Later that month, a man purchased three rifles at Lone Wolf Trading Company, which flagged the suspicious purchases in a fax to ATF. Two of the weapons ended up at the scene of Border Patrol Agent Brian Terry’s murder 11 months later, sparking the congressional investigation.

Plenty of Republicans are holding onto the conspiracy theory that Fast and Furious was a secret plot by the Obama administration to send guns to Mexico in order to boost public support for gun control. House Speaker John Boehner claimed Wednesday that he didn’t know whether the operation was about gun control, a plot Fortune’s piece “charitably” calls “far-fetched.”

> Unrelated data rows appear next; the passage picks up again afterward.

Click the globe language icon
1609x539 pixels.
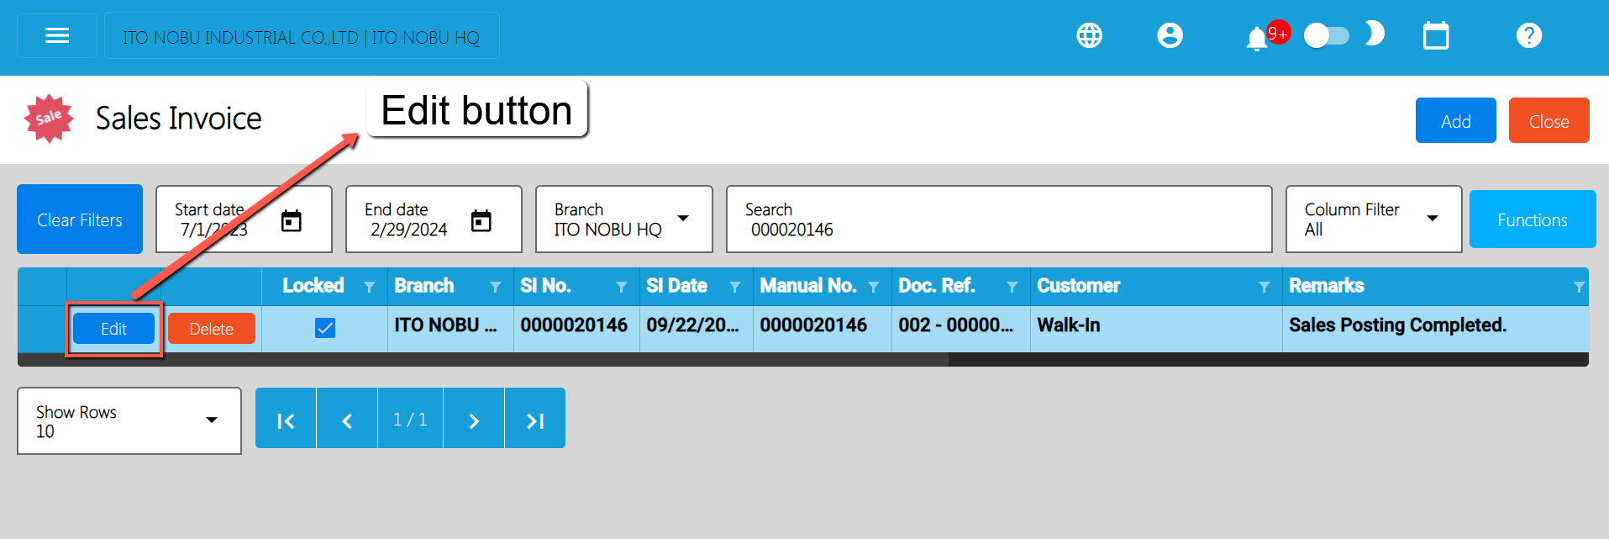pos(1089,35)
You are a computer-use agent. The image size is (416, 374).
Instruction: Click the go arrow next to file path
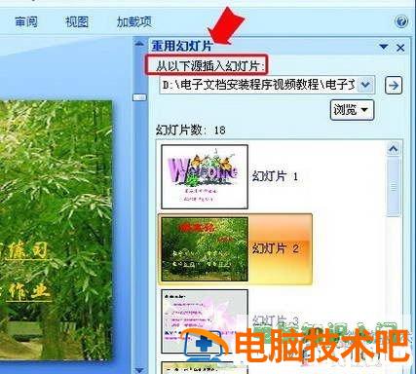coord(394,86)
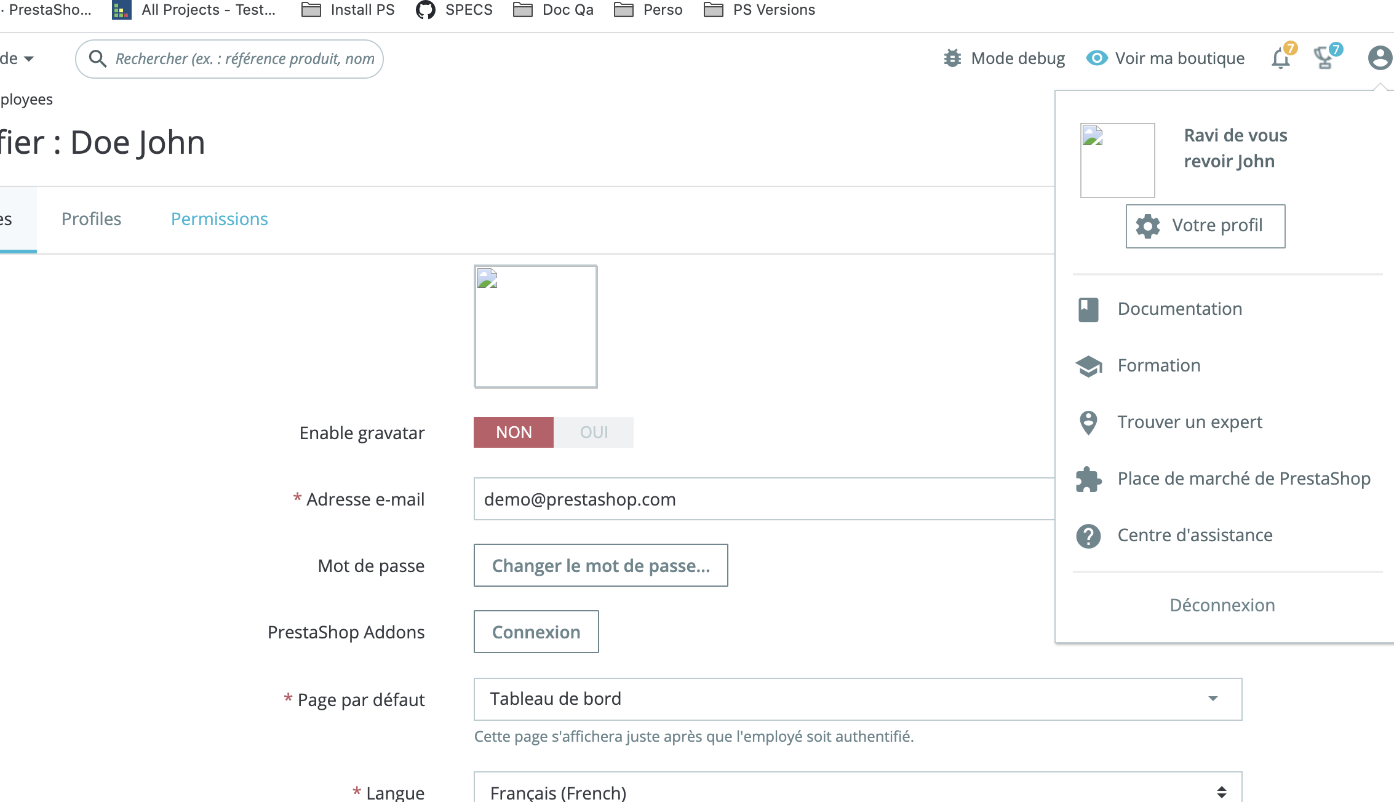This screenshot has width=1394, height=802.
Task: Switch Enable gravatar to OUI
Action: point(594,432)
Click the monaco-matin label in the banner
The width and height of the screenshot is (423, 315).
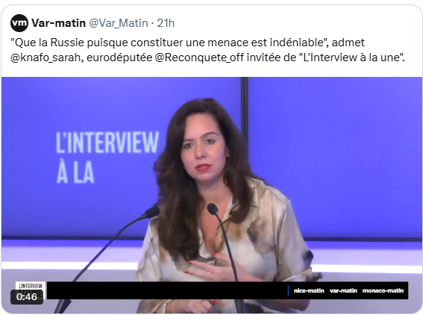pyautogui.click(x=383, y=290)
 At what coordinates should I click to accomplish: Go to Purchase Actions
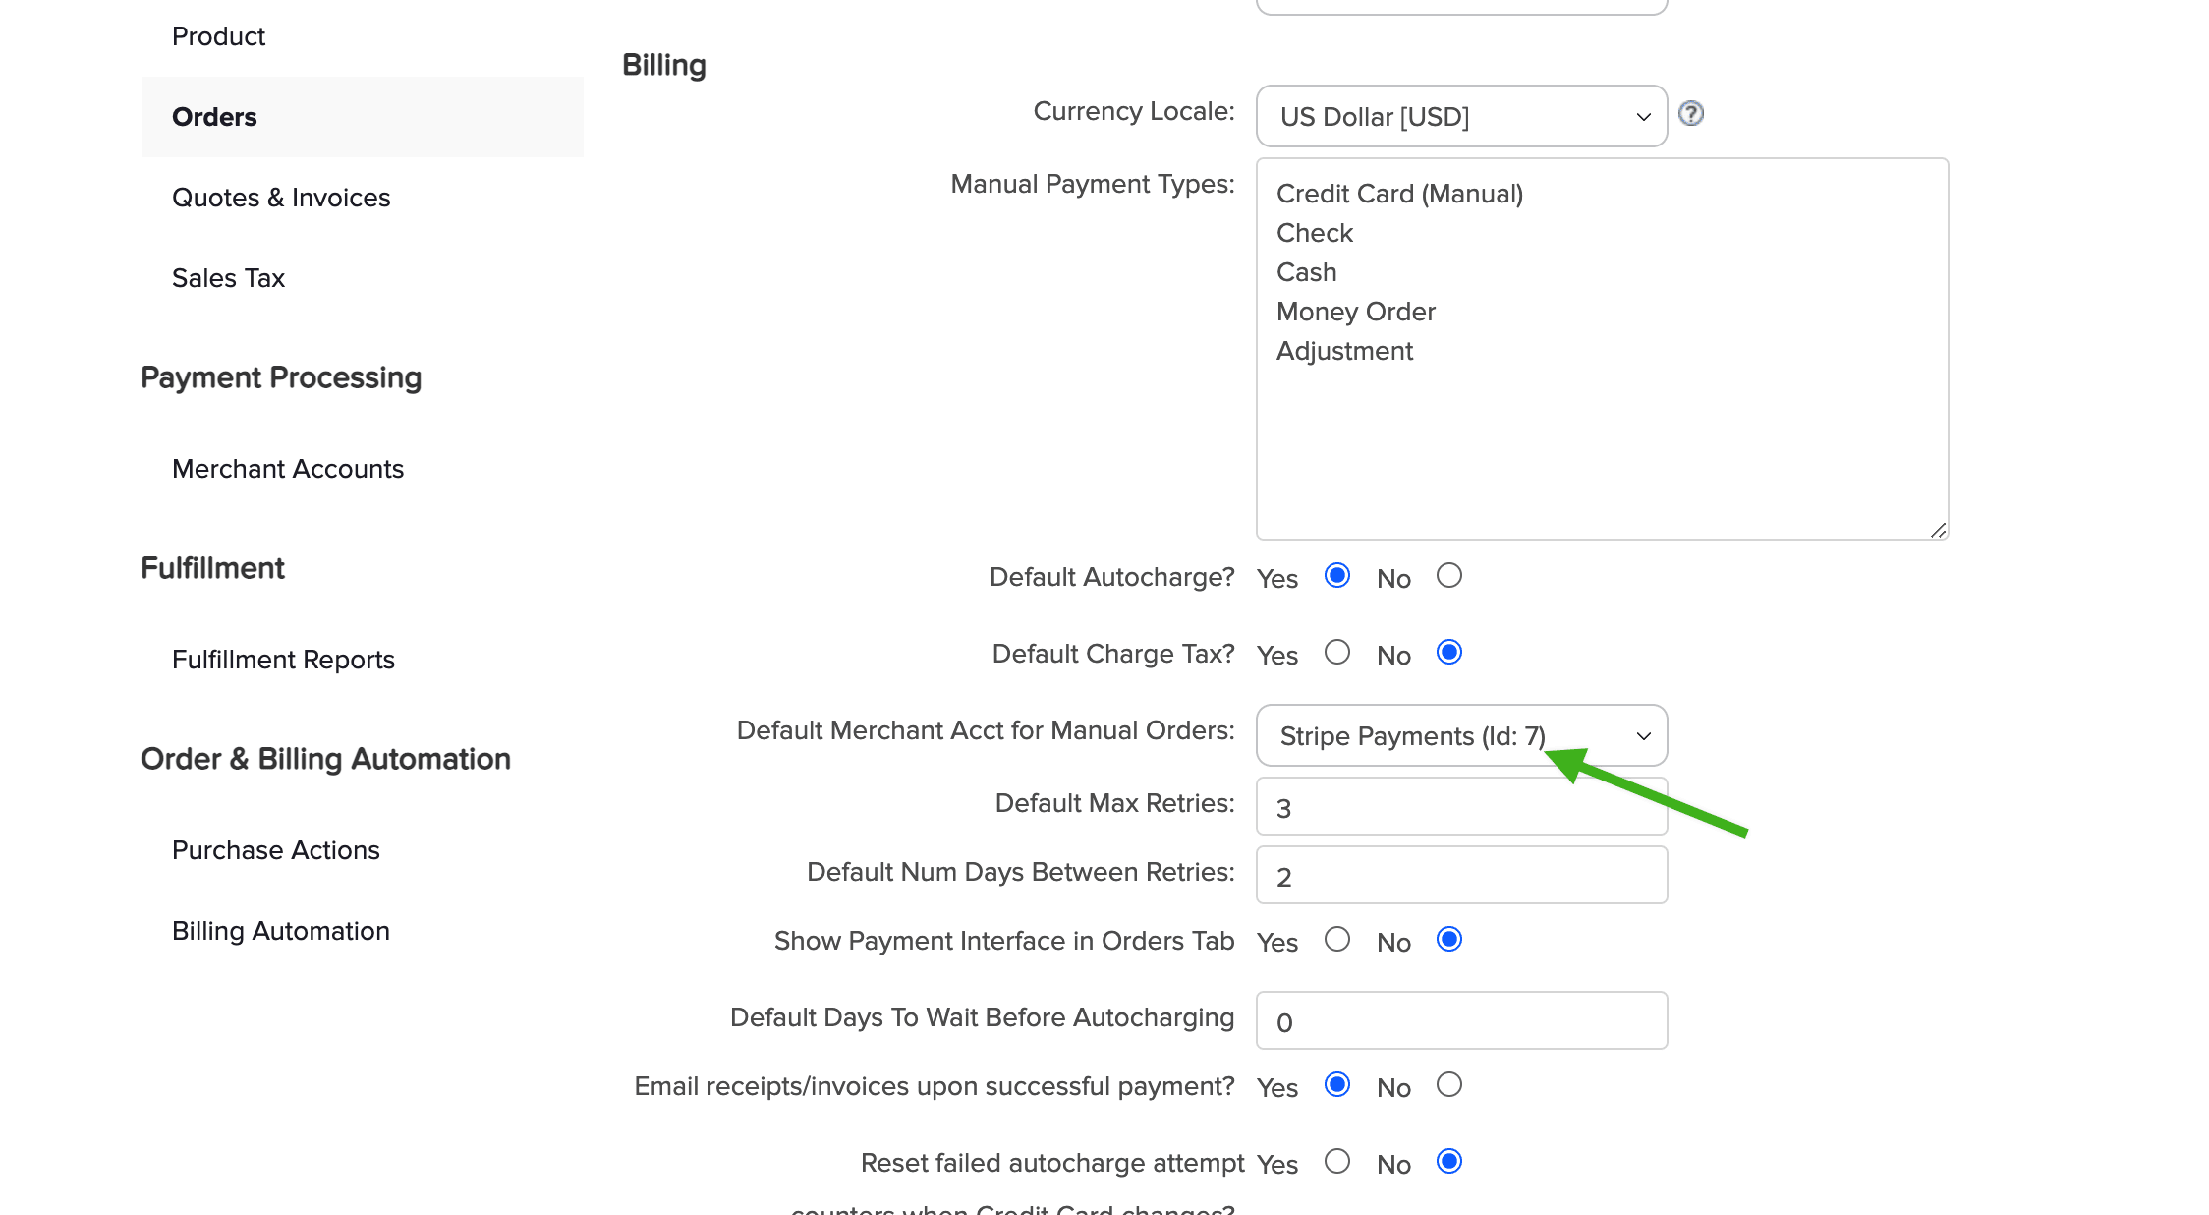[x=275, y=850]
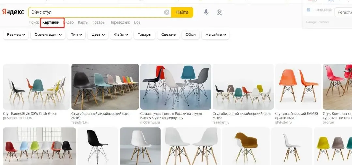This screenshot has height=165, width=352.
Task: Open the prezident-mebel.ru source link
Action: [18, 118]
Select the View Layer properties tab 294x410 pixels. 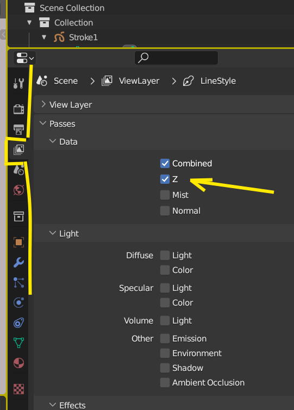(x=18, y=150)
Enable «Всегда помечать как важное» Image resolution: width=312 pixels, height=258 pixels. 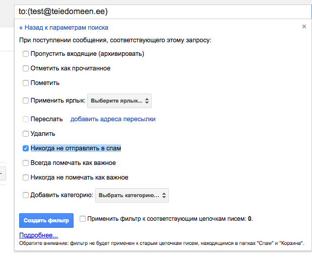26,163
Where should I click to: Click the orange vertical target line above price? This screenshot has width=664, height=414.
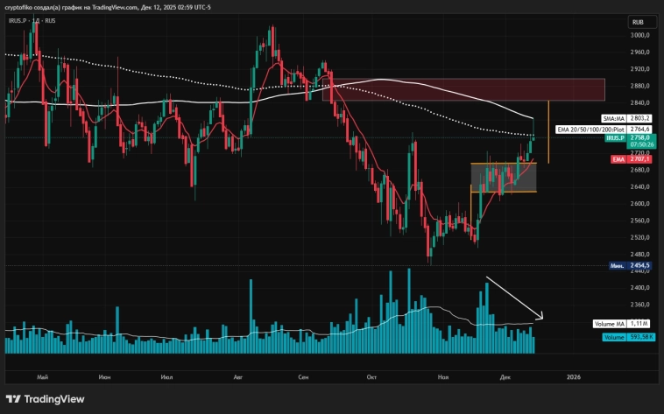click(548, 131)
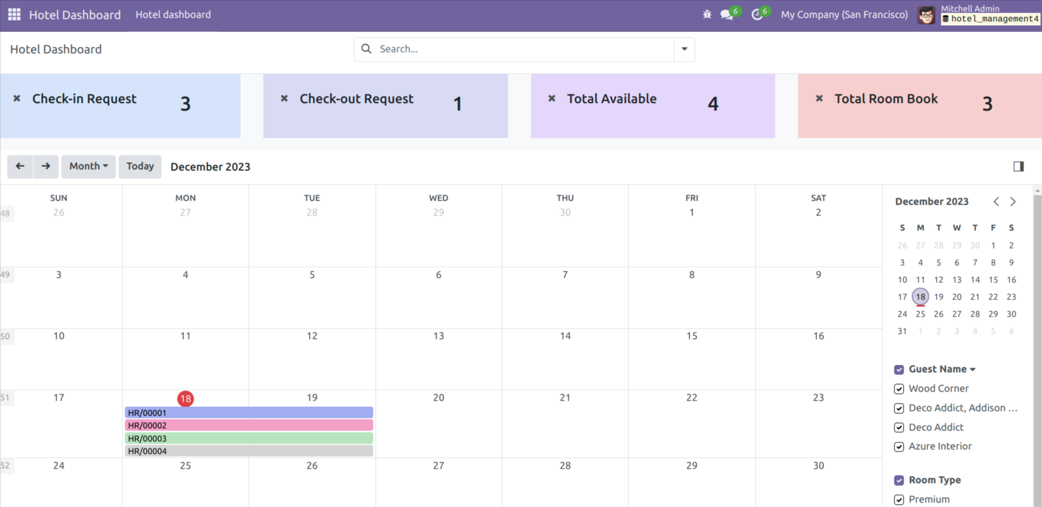Switch company via My Company (San Francisco)
The image size is (1042, 507).
click(844, 15)
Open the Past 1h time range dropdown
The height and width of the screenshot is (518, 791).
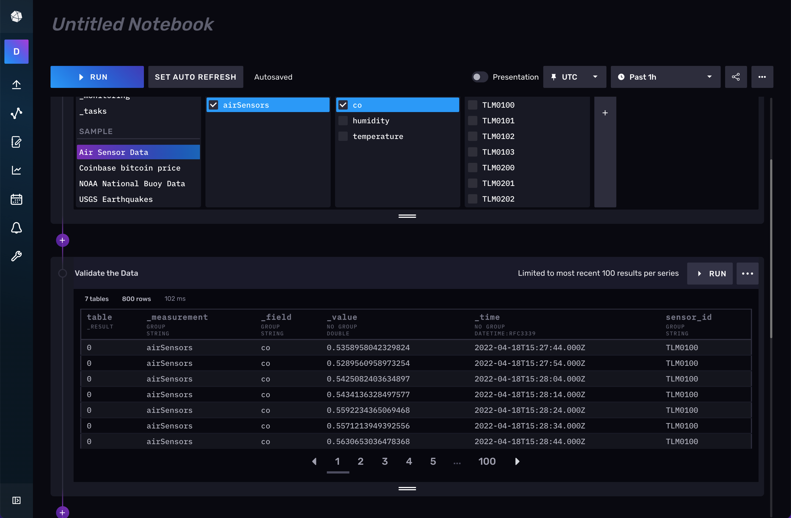click(x=665, y=77)
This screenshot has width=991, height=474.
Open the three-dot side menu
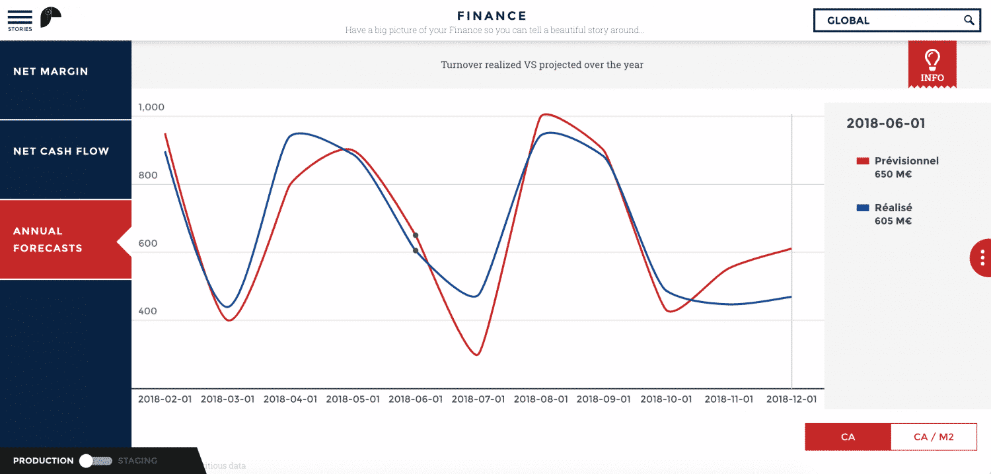(x=982, y=257)
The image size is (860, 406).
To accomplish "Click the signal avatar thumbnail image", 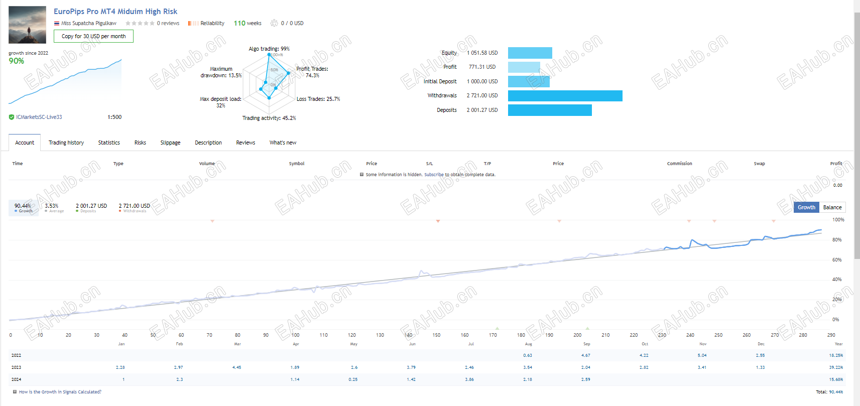I will point(27,25).
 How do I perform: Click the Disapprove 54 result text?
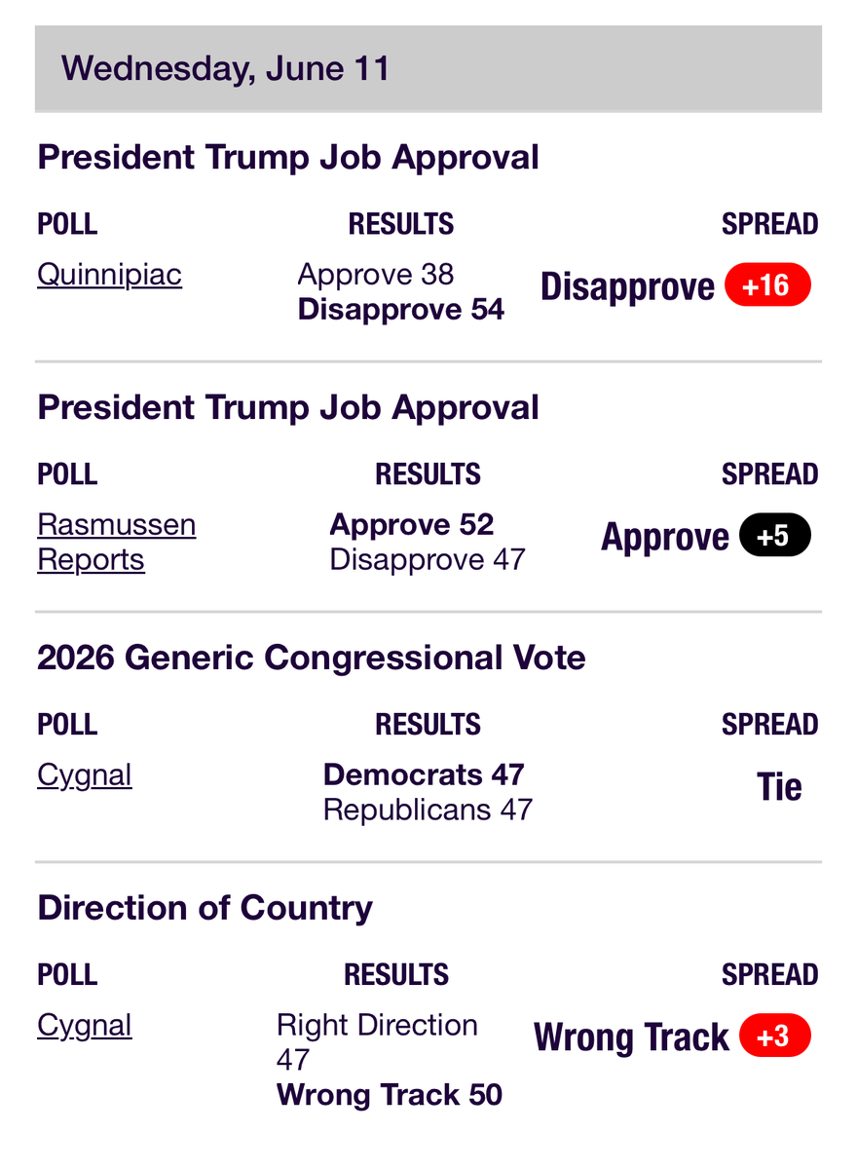(401, 310)
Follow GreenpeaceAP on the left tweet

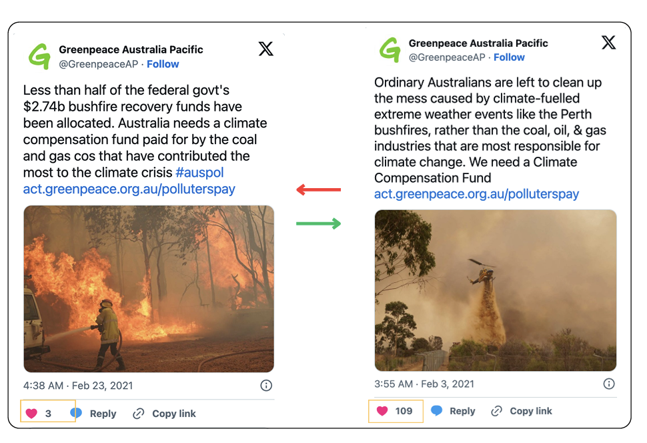point(163,64)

Read the whole piece here.

Late update: Becca Glover Watkins, a spokeswoman for House Oversight Committee Chairman Darrell Issa (R-CA), issued this statement to TPM on the story:

Fortune’s story is a fantasy made up almost entirely from the accounts of individuals involved in the reckless tactics that took place in Operation Fast and Furious. It contains factual errors – including the false statement that Chairman Issa has called for Attorney General Holder’s resignation – and multiple distortions. It also hides critical information from readers – including a report in the Wall Street Journal – indicating that its primary sources may be facing criminal charges. Congressional staff gave Fortune Magazine numerous examples of false statements made by the story’s primary source and the magazine did not dispute this information. It did not, however, explain this material to its readers. The one point of agreement the Committee has with this story is its emphasis on the role Justice Department prosecutors, not just ATF agents, played in guns being transferred to drug cartels in Mexico. The allegations made in the story have been examined and rejected by congressional Republicans, Democrats, and the Justice Department.